Hi, I have some doubt in the blog, that you wrote for R programming

. Before I jump on to the doubt directly, I would like to thank you for creating such a useful and comprehensive article on R for people who wants to learn R.
Coming to my doubts. They are as follows:

  1. What is the difference between Categorical and Continous variable ?
  2. What is the difference between Categorical and Factor variable?
  3. Can you please elaborate more on the basics of these classification of the variable?
  4. At one place, you have mentioned as :
    > summary(train)

Here are some quick inferences drawn from variables in train data set:

Item_Fat_Content has mis-matched factor levels.

What did you meant by “Item_Fat_Content has mis-matched factor levels”. Please explain.

Thanks,
Anindo


#2

Imagine categorical variables as playing the piano and continuous as playing the violin.
Categorical have distinct levels and may/may not have natural ordering (see nominal and ordinal variables for more info).

In context of categorical variables, factors are the same as categorical variable.

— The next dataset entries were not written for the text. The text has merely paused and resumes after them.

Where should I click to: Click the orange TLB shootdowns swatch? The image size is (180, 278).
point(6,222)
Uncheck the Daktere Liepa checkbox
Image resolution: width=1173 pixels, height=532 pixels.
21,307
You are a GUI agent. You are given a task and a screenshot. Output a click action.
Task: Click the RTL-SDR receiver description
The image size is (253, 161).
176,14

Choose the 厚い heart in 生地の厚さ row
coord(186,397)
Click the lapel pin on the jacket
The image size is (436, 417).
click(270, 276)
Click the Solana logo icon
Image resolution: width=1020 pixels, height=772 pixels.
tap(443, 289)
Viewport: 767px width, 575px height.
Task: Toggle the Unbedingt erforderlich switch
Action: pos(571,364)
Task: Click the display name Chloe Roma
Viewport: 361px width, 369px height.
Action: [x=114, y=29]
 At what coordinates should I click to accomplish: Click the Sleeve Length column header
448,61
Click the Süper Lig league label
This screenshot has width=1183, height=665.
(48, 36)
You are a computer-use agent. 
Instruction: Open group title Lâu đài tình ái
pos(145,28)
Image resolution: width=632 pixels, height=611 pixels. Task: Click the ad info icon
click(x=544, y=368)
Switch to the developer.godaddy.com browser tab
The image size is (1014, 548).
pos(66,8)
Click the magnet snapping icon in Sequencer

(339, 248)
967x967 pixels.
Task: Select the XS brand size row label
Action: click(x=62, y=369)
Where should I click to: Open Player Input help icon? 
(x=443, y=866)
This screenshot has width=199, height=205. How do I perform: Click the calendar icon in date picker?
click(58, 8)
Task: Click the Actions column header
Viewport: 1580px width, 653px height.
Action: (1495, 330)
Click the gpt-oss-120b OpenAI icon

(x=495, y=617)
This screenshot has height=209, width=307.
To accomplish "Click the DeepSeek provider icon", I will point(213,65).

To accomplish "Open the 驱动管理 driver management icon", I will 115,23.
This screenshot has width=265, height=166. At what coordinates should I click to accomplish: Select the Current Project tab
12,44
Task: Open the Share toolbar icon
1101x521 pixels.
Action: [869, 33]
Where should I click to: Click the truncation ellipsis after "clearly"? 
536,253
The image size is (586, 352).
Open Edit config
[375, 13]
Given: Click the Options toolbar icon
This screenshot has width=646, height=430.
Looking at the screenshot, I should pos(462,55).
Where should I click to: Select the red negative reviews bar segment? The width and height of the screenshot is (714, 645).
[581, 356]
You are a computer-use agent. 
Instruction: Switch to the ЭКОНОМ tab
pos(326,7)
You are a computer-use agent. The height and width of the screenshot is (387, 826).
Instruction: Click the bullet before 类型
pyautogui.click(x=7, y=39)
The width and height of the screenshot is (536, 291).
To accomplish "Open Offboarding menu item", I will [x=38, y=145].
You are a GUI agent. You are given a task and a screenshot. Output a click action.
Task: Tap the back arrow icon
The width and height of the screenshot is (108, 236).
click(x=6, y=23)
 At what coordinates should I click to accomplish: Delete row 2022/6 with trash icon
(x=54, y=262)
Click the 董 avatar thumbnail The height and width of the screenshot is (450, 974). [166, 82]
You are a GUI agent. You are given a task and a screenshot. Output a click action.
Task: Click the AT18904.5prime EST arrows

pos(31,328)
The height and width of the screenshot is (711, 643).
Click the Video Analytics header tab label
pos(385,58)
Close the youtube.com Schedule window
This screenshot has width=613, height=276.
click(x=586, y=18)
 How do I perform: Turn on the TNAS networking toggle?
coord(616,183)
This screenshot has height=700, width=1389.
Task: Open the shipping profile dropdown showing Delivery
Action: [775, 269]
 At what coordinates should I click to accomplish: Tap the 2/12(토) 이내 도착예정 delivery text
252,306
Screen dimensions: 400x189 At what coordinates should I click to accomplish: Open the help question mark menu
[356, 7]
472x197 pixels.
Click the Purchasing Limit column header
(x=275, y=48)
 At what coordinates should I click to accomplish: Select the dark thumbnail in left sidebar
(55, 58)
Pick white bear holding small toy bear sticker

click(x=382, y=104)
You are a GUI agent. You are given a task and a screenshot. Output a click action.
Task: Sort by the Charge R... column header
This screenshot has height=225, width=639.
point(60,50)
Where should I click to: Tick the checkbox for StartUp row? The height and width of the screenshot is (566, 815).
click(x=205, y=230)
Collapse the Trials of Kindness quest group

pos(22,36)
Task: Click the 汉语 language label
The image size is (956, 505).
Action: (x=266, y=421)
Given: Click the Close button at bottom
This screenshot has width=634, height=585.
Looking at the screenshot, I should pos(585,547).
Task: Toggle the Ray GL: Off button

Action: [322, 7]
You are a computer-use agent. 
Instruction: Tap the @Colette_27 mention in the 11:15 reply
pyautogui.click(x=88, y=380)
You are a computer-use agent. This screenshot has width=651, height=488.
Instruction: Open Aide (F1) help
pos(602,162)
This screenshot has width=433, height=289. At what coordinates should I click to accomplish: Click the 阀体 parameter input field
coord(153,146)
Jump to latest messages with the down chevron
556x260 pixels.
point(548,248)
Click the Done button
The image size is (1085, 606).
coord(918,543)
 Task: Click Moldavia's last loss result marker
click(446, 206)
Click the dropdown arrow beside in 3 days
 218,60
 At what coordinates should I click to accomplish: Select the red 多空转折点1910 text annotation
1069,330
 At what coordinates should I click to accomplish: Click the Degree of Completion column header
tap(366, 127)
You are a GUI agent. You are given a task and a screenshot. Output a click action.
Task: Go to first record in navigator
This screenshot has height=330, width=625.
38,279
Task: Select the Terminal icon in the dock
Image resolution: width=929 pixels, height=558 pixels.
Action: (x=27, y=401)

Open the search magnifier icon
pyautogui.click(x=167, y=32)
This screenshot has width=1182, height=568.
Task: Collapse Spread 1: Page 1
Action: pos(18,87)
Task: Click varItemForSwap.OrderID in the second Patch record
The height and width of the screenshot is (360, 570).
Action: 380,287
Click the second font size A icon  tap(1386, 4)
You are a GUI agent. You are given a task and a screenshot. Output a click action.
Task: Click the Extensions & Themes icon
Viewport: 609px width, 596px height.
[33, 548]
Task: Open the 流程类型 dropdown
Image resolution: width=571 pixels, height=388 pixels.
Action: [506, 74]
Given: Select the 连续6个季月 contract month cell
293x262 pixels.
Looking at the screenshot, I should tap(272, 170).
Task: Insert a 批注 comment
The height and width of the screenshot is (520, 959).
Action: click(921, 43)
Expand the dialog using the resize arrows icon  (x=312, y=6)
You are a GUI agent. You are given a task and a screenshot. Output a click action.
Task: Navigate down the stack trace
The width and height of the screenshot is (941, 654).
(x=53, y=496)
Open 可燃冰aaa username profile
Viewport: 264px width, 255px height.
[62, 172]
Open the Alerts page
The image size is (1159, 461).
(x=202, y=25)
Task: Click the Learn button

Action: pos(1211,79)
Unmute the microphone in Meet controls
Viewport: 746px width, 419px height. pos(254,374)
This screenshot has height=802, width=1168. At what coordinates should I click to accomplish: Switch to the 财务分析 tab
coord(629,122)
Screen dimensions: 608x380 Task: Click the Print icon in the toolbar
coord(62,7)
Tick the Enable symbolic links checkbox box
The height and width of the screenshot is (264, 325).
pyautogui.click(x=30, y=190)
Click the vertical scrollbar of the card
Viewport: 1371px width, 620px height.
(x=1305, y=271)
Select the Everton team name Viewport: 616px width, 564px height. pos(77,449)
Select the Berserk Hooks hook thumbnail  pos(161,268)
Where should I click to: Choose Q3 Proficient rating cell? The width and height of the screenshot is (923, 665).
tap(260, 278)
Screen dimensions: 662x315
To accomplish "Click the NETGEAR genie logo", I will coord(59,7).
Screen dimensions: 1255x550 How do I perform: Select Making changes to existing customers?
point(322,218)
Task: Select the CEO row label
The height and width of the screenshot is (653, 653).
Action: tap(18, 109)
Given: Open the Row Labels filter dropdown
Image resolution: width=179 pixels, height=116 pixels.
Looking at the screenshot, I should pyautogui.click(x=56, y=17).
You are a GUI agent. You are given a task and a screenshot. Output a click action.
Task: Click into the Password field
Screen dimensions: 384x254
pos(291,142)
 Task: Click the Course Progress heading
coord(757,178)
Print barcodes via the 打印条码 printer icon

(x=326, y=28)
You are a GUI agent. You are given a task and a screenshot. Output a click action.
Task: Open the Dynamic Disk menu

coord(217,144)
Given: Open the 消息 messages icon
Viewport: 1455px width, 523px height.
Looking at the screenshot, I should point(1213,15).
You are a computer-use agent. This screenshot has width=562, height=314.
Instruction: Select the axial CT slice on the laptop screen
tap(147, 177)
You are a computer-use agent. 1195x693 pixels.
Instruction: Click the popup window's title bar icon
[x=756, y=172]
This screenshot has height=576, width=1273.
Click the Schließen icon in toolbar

Example: consider variable: ‘heat_level’. it contains the following distinct values: High, Medium, Low. So there are 3 levels in the variable and they have a natural order where High > Medium > Low.

As far as mis-matched factor level goes, still trying to figure it out. That’s what got me here.


#3

unique(train$Item_Fat_Content)

[1] Low Fat Regular low fat LF reg
Levels: LF low fat Low Fat reg Regular

I figure this is what it means - even though there exist 5 levels in the variable, there are actually only 2 levels (Low Fat, Regular)